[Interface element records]
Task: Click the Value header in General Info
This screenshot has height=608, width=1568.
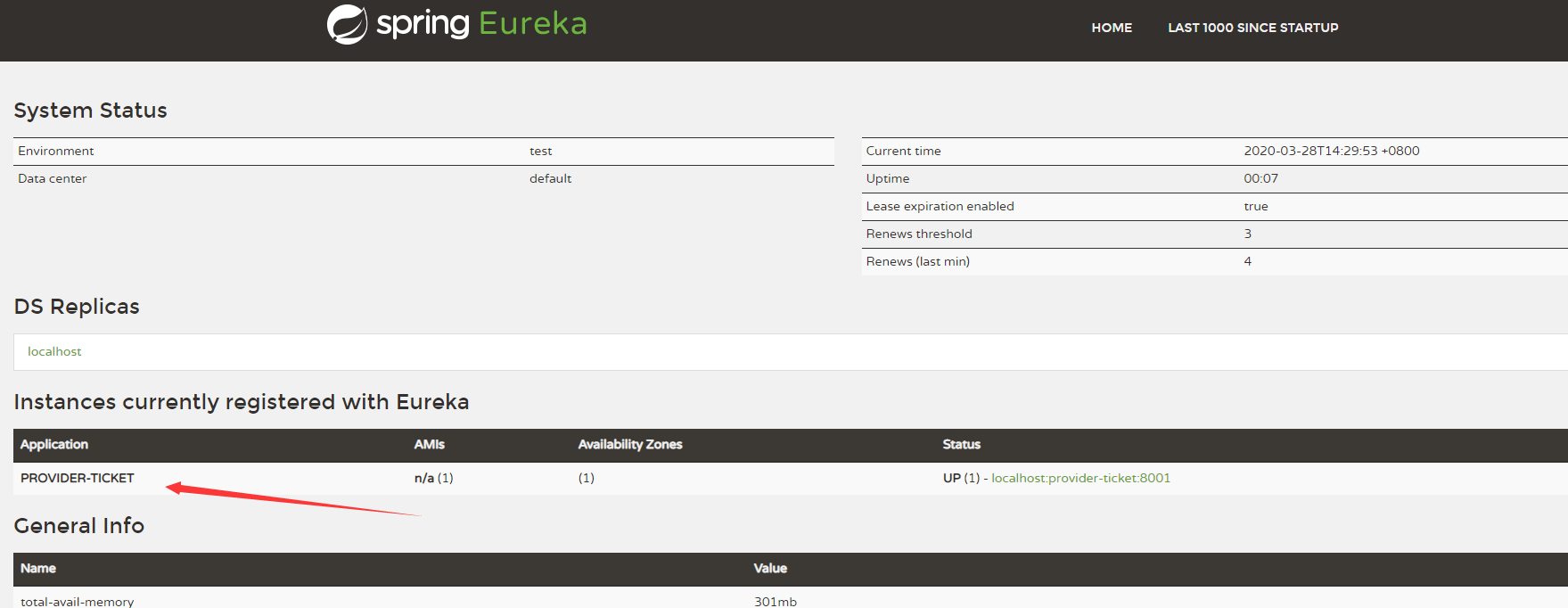Action: pyautogui.click(x=770, y=568)
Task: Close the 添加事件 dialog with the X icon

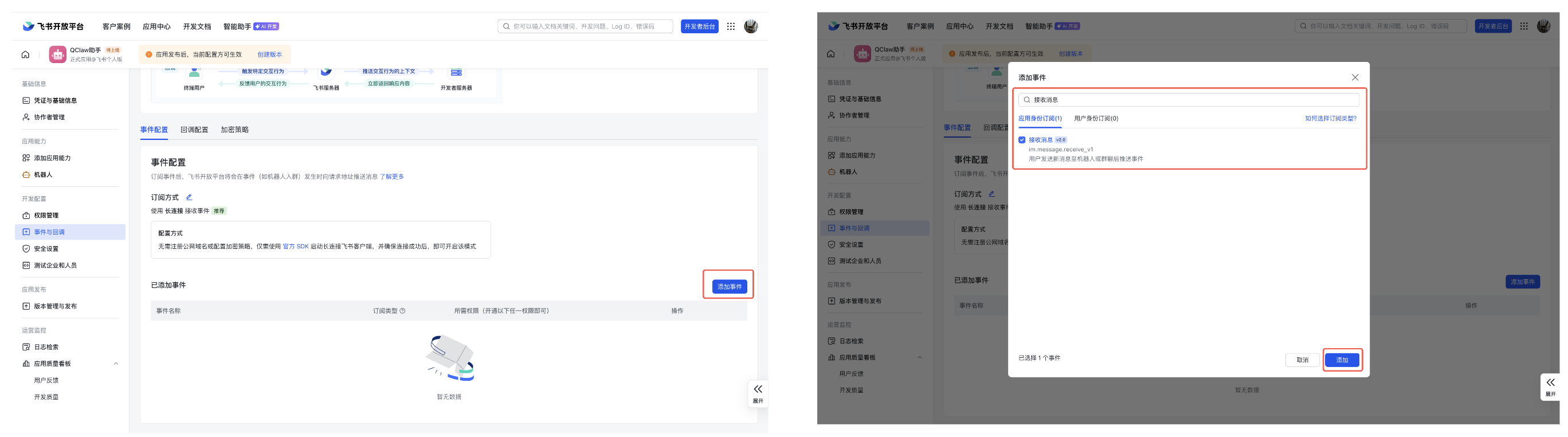Action: [x=1354, y=77]
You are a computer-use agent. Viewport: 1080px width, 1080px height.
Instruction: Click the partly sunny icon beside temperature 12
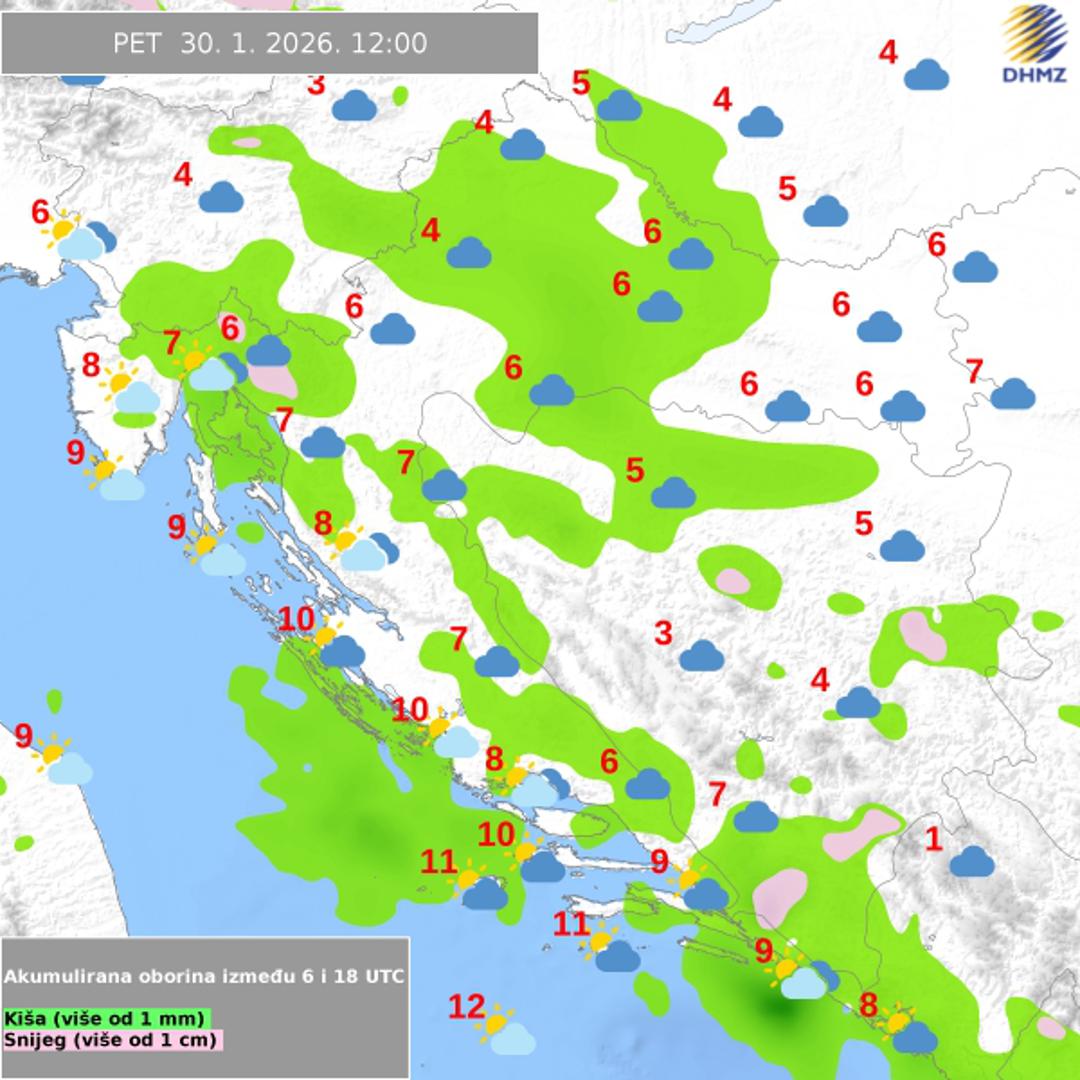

▶ [Exercise details]: Update every row by swapping "icon" for "symbol" and leaving everything else as it is. Don't include the pictures.

▶ [Response to the task]:
Task: Click the Value header in General Info
This screenshot has height=608, width=1568.
Action: pyautogui.click(x=770, y=568)
Task: Close the 添加事件 dialog with the X symbol

Action: [x=1354, y=77]
You are a computer-use agent. Viewport: 1080px width, 1080px height.
Instruction: Click the partly sunny symbol beside temperature 12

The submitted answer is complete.